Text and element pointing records
========================================

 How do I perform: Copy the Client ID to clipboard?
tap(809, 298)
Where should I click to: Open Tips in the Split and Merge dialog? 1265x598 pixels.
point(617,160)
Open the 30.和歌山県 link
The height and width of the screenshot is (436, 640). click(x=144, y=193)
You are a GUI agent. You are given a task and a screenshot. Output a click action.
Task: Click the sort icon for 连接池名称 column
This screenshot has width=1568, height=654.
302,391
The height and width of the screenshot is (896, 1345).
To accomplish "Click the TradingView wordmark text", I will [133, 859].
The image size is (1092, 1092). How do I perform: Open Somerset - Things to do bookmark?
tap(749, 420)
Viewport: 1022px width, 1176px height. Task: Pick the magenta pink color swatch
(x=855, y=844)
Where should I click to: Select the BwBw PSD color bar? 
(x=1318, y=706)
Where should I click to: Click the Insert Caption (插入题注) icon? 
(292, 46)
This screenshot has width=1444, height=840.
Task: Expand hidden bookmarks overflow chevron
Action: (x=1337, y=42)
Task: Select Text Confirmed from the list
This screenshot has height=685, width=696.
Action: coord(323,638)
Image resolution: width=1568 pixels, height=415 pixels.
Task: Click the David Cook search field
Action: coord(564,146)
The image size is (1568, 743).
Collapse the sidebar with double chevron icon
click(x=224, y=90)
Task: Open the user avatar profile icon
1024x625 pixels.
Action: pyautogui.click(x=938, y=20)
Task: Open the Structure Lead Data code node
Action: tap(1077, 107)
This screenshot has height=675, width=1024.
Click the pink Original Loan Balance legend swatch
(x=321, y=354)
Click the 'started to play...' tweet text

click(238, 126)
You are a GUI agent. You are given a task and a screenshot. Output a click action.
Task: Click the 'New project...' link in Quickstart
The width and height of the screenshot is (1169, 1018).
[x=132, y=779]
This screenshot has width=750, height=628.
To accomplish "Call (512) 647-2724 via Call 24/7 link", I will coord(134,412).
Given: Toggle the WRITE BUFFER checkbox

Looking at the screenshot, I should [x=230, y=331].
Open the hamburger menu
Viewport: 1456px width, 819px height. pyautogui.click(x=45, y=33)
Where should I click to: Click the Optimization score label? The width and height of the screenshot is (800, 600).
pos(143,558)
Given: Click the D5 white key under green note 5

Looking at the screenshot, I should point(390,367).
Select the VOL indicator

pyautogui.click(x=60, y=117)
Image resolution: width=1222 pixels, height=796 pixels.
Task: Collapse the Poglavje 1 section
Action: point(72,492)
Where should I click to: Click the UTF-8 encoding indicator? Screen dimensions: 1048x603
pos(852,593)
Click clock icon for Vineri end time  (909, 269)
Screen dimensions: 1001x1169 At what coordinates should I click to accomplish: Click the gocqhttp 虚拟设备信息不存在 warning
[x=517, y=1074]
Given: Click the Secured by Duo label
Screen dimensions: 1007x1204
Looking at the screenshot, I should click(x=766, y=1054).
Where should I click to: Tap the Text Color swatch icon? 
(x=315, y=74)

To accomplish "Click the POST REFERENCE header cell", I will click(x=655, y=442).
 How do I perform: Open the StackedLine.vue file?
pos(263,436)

========================================

● Given instruction
Turn the lines running from the one that contains "will click(x=655, y=442)." through the end of the records, both ends included, into a numbered list, skipping any blank lines.

● Answer to this task
1. To accomplish "Click the POST REFERENCE header cell", I will click(x=655, y=442).
2.  How do I perform: Open the StackedLine.vue file?
3. pos(263,436)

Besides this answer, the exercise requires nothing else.